◆ Problem to solve
Would you retype, word for word, the line with "Task: Click checkmark icon next to Org roles" and each line after it to the end of the entries below, leaving the pictures out?

==== Extracted data

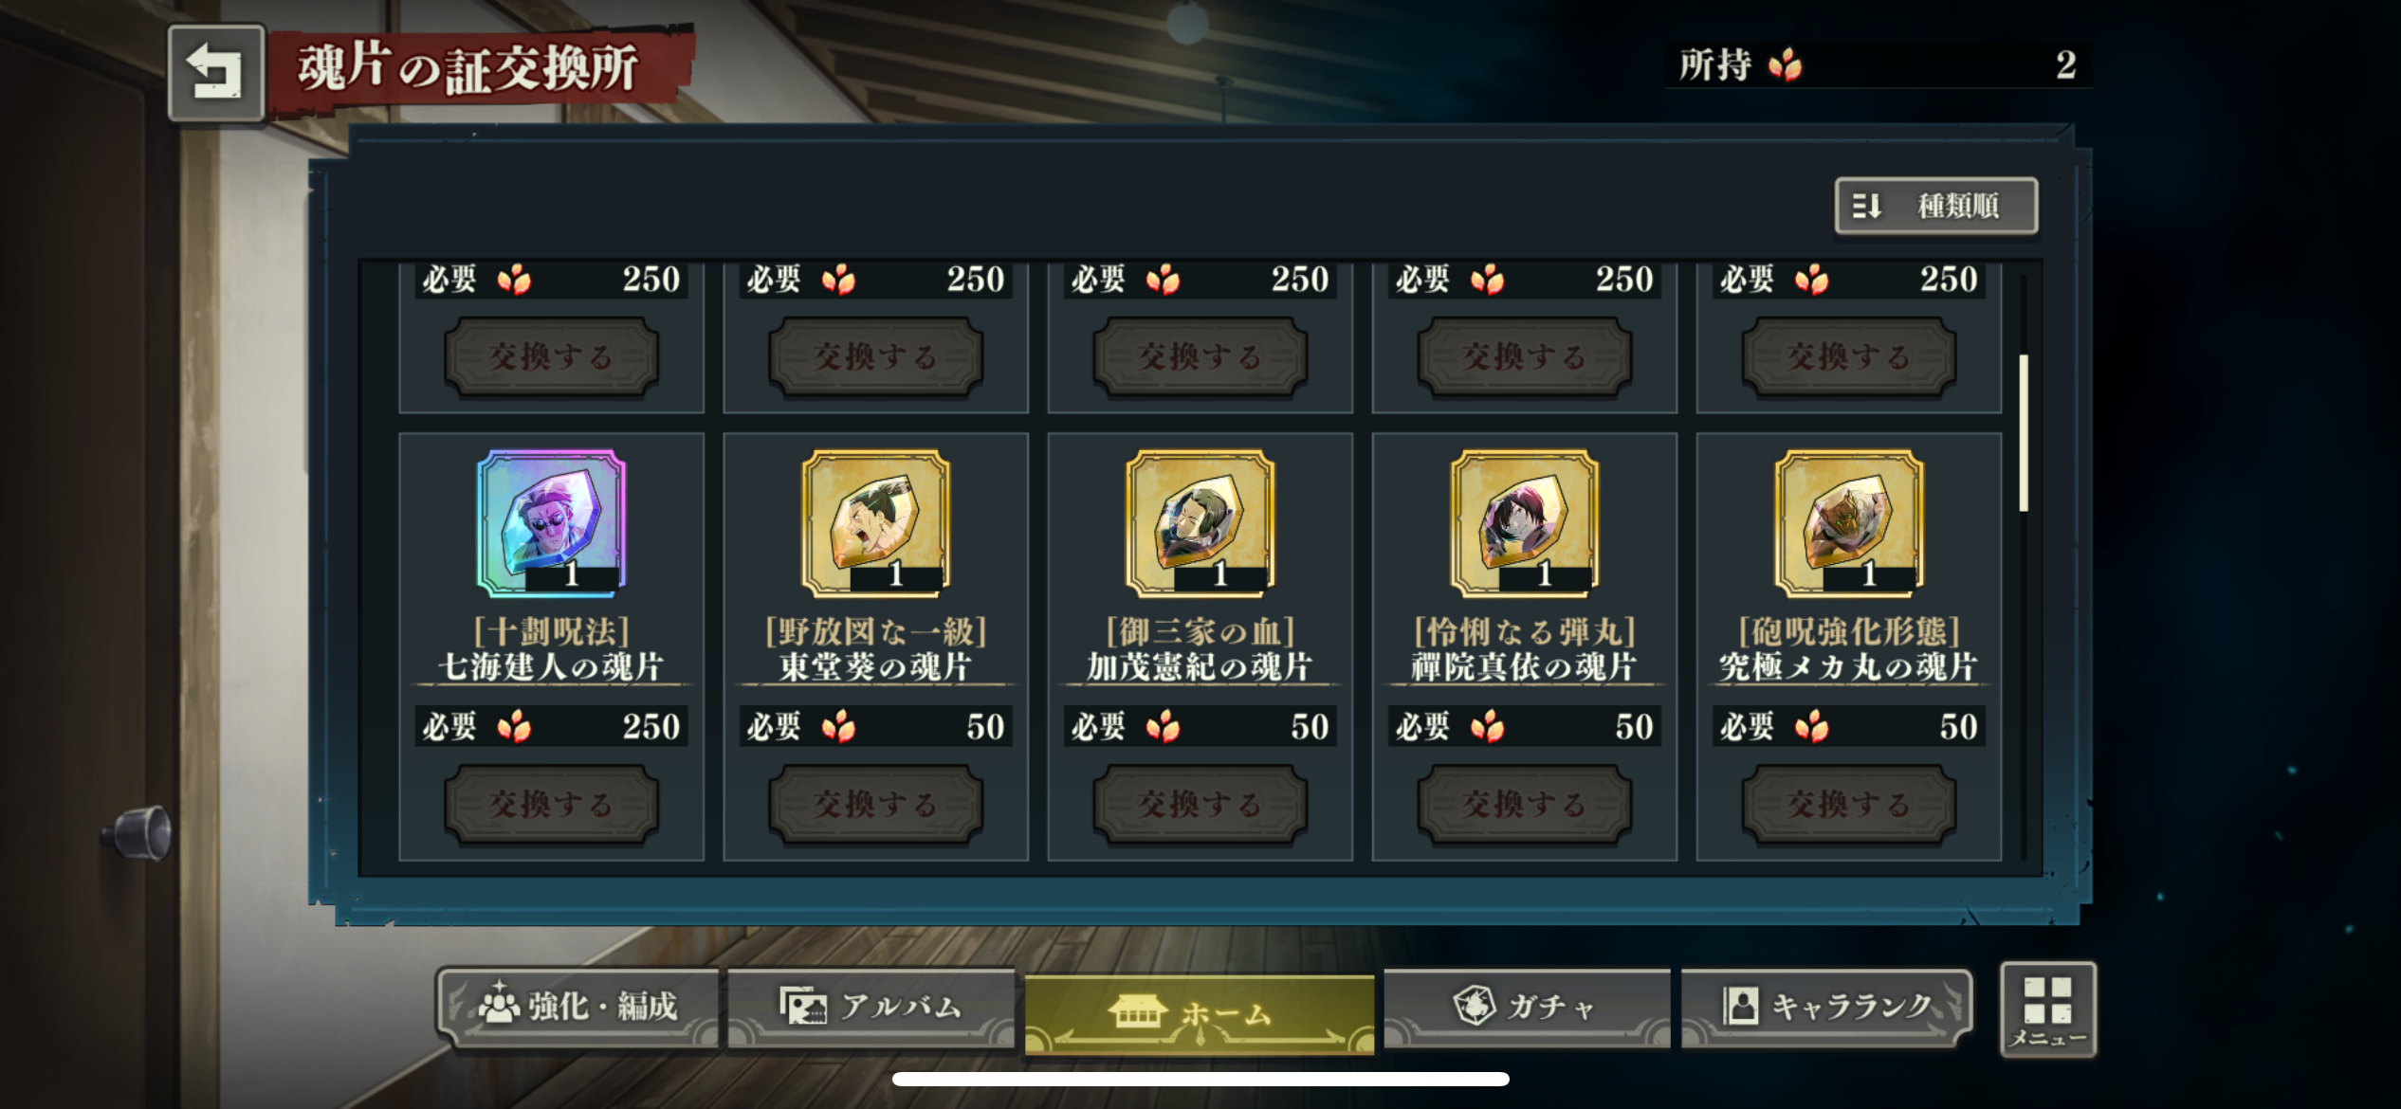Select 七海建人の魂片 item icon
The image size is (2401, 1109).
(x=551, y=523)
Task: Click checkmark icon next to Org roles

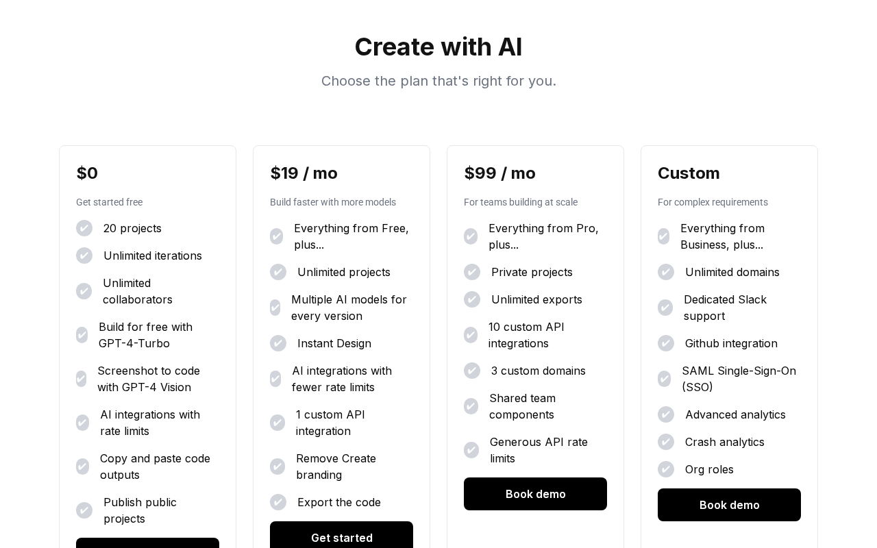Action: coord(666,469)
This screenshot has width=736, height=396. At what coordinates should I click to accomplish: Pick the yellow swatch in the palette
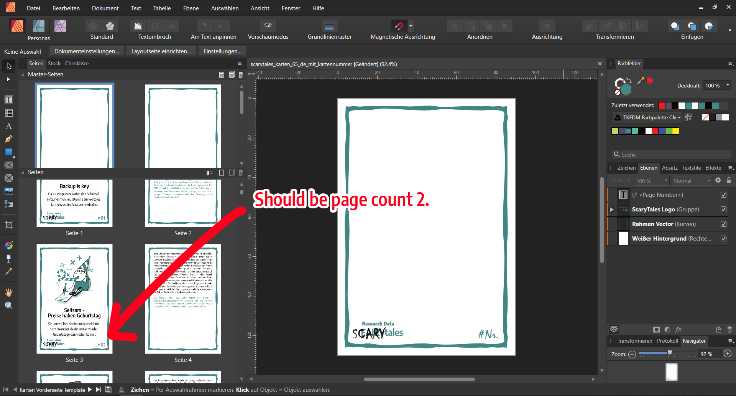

========

◆ Output
Task: Click checkmark icon next to Org roles

Action: coord(666,469)
This screenshot has width=736, height=396. At what coordinates should I click to accomplish: Pick the yellow swatch in the palette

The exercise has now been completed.